Qlik Replicate parquet output format for S3 endpoint
Our Data Analytics, Data Science, and AI Factory teams all work with Parquet files as their preferred and current output formats. We are a new Data Integrations team trying to automate unified data pipelines for these teams while also building a persistence layer. Without the ability to deliver data to these teams in their preferred industry standard format directly from Qlik Replicate, we will not be able to use the product and be forced to find alternate technology to do that. JSON and CSV is fine for some things, but not having parquet as an output directly is a blocker for us delivering data to our most important customers. Is parquet output for S3 endpoints (and others) on the near term roadmap?
This is actually something that we've been discussing with Qlik as well. The feedback we got though was that the process flow they've settled on is to push data into a write-optimised format and then process the deltas to Parquet using Compose.
From your side, what are the issues with the Replicate ---> Compose ---> S3-Parquet as opposed to being able to do Replicate --->S3-Parquet? Is it a performance-related concern?
Thank you for the suggestion. We would like to get feedback from others as well and will consider for a future release. We will also need to consider performance aspects to having Replicate generate Parquet files. Have you considered Compose as a solution here?

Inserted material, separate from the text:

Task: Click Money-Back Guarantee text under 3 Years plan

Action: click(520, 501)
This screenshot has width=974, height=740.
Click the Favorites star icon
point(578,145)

@Nathan1 , the orchestration components needed to use Compose for this is a little outside the scope of what our team does as strictly an Integration and Automation team. We don't manage what consumers do downstream. So for us, we don't have components like Databricks or other EMR solutions in our workspaces and at this point have no other need to manage these components. I completely understand the perspective of going to a write-optimized format though.